**O QUE SE PEDE:** Transcreva do texto sobre a cotação do dólar o trecho entre "Afinal de contas, o" e "oferta e demanda.", inclusive.

Hora, se sempre existirão tempos de crise e se em tempos de crise buscamos segurança, temos uma pista do caminho que a cotação do dólar frente ao real deve seguir.
Se você é um dos nossos clientes, provavelmente fique feliz com essa percepção. Contudo, não é essa a pergunta que queremos responder aqui.
Afinal de contas, o dólar sobe mês que vem? Existe uma lógica simples, que pode trazer um olhar diferente para este questionamento. Já ouviu falar de oferta e demanda?
Pense no dólar como um recurso qualquer, que pode ser trocado por uma quantia de reais no mercado. Se este recurso é muito abundante e todos têm acesso, como a água, trocaremos ele por um volume pequeno de reais. Se ele é escasso, como aquele setup dos sonhos para o seu home office, precisamos trocar por uma quantia maior de reais.
Seguindo essa lógica, quanto mais dólares estiverem “circulando” dentro do Brasil, menor será a cotação do dólar frente ao real. Quanto menor a circulação de dólar dentro do nosso país, maior será a cotação dele. Pura oferta e demanda.
Para simplificar, aqui estão alguns pontos que podem gerar a entrada ou saída de USD no Brasil:
Entrada de USD
- Mercado de renda variável brasileiro em situações atrativas para investimento;
- Taxa de juros alta (Selic) e inflação controlada, fazendo com que o mercado de renda fixa brasileiro esteja atrativo para investidores estrangeiros;
- Cumprimento da responsabilidade fiscal pelo governo, reduzindo a percepção de risco do país para investidores estrangeiros;
- Aumento do preço das commodities, uma vez que somos um país exportador deste tipo de produto;
- Aumento do consumo de commodities ao redor do mundo, aumentando os níveis de exportações;
- Situação econômica mundial controlada (menor risco), direcionando investimentos para países emergentes que tenham um maior prêmio (maior retorno);
- Retração econômica de outros mercados emergentes.
Saída de USD
- Mercado de renda variável com falta de atratividade na relação risco/retorno, frente a outros países;
- Taxa de juros baixa e inflação descontrolada;
- Governo aumentando o endividamento público (gastando mais do que pode), gerando maior risco para os investimentos brasileiros;
- Queda no preço das commodities;
- Consumo de commodities diminuindo ao redor do mundo (recessão em países no exterior), diminuindo os níveis de exportação;
- Percepção de risco econômico mundial elevado, levando investimentos para países considerados mais seguros, como os EUA;
- Retração econômica do mercado brasileiro (PIB).
Exemplificando esta ideia, vamos ver o que aconteceu no início de 2022.
A guerra entre Rússia e Ucrânia fez com que os preços das commodities saltassem ao redor do mundo.
Investimentos em países emergentes, como a Rússia e a Ucrânia, se tornaram muito arriscados, fazendo com que investidores levassem seus valores para países emergentes menos arriscados (Brasil).

Entradas de dados coletadas
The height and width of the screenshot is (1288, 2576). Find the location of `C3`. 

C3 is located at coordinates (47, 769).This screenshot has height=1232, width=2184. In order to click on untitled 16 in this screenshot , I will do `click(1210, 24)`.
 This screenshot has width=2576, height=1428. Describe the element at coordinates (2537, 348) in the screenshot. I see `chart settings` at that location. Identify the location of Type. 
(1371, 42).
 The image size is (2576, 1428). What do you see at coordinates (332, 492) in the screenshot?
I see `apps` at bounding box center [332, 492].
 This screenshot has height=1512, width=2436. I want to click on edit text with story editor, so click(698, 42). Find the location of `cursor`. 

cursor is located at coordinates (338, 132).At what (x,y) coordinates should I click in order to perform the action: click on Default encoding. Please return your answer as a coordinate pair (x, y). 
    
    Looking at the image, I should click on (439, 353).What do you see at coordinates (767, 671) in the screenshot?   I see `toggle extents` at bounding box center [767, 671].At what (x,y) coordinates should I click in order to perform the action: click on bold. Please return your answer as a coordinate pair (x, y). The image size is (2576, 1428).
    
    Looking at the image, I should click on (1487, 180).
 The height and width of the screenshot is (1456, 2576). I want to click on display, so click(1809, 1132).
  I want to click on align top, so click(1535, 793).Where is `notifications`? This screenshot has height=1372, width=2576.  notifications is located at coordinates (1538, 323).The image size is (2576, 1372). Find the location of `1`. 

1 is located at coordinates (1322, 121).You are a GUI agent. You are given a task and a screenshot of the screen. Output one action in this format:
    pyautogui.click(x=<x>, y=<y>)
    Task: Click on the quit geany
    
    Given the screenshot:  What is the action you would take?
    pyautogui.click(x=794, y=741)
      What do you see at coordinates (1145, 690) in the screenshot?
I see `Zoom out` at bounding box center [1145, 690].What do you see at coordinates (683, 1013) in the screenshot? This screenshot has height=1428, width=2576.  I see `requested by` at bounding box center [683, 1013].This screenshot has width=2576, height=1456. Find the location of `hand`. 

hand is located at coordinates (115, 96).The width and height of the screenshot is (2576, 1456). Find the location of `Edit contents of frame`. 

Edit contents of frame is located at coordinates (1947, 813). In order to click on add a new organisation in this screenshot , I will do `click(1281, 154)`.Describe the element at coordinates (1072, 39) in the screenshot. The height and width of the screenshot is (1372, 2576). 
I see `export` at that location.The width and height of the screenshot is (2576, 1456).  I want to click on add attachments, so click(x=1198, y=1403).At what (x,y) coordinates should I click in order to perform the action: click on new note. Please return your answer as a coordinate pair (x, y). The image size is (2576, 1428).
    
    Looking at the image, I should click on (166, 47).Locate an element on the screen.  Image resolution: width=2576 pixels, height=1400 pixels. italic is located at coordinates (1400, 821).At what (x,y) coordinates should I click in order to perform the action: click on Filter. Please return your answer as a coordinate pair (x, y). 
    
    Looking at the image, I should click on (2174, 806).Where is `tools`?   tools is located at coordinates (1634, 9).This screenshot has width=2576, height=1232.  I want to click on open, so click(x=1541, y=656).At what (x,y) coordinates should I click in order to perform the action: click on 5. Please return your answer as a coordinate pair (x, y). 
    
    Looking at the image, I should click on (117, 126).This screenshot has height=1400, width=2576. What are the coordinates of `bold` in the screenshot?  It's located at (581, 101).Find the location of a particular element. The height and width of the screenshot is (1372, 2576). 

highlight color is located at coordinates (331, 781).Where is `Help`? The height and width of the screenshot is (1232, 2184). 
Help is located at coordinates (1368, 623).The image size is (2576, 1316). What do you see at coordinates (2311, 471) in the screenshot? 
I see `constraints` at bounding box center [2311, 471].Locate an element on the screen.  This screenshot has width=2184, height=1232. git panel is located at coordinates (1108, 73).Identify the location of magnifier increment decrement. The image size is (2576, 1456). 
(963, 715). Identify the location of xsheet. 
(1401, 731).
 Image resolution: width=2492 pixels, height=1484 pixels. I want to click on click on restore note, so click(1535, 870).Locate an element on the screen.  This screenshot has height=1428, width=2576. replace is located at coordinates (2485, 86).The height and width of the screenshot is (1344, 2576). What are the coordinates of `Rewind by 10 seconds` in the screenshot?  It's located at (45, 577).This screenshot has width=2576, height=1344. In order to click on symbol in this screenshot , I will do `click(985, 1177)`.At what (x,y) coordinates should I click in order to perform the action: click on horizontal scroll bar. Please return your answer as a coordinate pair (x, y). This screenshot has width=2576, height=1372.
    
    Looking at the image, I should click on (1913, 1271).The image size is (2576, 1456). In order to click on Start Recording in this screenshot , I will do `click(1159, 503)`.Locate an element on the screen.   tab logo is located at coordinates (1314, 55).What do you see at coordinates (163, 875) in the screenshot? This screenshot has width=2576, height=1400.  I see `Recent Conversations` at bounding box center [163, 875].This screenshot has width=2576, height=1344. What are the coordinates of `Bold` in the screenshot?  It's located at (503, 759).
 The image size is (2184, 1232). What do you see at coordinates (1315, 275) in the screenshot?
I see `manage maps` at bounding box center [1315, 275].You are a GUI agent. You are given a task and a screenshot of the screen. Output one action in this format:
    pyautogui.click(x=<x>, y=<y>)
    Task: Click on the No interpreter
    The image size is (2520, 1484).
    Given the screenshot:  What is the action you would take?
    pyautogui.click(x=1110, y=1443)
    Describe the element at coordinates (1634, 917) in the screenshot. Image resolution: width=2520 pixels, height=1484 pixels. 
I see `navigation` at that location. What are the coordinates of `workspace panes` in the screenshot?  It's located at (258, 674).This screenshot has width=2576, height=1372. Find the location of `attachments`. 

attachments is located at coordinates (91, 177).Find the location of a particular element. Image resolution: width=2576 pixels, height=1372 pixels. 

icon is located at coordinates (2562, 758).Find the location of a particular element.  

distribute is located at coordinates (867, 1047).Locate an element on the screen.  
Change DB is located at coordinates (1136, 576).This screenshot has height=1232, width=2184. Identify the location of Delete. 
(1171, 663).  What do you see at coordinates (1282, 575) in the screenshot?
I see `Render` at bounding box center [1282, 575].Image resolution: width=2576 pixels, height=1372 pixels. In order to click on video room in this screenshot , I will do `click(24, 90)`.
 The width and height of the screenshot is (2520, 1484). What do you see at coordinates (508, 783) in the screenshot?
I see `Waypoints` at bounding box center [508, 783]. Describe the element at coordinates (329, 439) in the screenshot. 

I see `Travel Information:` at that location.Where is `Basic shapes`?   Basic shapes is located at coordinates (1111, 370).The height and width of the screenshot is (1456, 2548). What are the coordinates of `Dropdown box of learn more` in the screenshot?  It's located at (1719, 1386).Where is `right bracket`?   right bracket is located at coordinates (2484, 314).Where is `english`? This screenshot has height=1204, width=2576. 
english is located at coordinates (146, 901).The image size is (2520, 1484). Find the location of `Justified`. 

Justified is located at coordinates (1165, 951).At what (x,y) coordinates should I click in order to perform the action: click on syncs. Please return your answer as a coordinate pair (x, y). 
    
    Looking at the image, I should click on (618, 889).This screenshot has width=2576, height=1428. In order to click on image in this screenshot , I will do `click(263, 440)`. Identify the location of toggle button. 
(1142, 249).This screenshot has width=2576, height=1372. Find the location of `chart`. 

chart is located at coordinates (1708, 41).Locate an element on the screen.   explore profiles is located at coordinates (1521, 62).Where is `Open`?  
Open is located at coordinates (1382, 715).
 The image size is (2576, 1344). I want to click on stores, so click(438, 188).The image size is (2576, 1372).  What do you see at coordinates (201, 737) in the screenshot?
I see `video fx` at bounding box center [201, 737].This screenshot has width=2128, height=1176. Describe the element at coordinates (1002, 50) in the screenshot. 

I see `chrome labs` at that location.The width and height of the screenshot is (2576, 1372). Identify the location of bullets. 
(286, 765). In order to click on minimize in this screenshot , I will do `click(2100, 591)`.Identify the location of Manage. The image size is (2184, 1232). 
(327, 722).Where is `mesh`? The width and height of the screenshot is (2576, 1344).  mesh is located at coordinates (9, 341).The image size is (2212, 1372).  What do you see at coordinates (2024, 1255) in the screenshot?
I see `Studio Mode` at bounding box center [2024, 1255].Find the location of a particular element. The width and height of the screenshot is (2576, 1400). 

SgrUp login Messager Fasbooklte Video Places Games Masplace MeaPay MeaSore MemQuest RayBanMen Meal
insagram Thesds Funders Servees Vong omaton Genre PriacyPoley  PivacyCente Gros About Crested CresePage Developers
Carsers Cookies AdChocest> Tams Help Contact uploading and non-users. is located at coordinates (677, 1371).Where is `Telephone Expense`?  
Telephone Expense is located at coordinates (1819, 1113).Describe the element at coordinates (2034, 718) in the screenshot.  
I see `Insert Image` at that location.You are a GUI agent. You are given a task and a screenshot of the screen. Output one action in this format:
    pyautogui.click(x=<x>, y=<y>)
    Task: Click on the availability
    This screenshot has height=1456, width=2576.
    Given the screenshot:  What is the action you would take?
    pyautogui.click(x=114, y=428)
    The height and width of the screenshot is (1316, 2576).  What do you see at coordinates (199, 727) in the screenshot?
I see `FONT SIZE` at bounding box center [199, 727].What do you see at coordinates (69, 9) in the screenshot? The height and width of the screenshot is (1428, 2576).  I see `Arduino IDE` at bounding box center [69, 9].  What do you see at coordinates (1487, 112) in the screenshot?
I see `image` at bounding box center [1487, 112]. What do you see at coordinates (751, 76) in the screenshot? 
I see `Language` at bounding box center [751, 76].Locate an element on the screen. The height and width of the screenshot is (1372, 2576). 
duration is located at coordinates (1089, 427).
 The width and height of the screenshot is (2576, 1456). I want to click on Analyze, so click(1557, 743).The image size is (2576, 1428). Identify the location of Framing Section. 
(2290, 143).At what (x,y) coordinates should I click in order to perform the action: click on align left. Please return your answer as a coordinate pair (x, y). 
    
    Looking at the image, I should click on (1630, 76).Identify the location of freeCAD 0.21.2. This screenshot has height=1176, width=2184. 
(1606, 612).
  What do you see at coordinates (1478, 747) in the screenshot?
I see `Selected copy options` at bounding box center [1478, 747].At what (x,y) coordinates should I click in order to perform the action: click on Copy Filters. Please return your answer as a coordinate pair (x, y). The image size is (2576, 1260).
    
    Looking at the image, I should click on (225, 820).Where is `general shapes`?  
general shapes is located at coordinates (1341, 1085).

**SUA SOLUÇÃO:**
Afinal de contas, o dólar sobe mês que vem? Existe uma lógica simples, que pode trazer um olhar diferente para este questionamento. Já ouviu falar de oferta e demanda?
Pense no dólar como um recurso qualquer, que pode ser trocado por uma quantia de reais no mercado. Se este recurso é muito abundante e todos têm acesso, como a água, trocaremos ele por um volume pequeno de reais. Se ele é escasso, como aquele setup dos sonhos para o seu home office, precisamos trocar por uma quantia maior de reais.
Seguindo essa lógica, quanto mais dólares estiverem “circulando” dentro do Brasil, menor será a cotação do dólar frente ao real. Quanto menor a circulação de dólar dentro do nosso país, maior será a cotação dele. Pura oferta e demanda.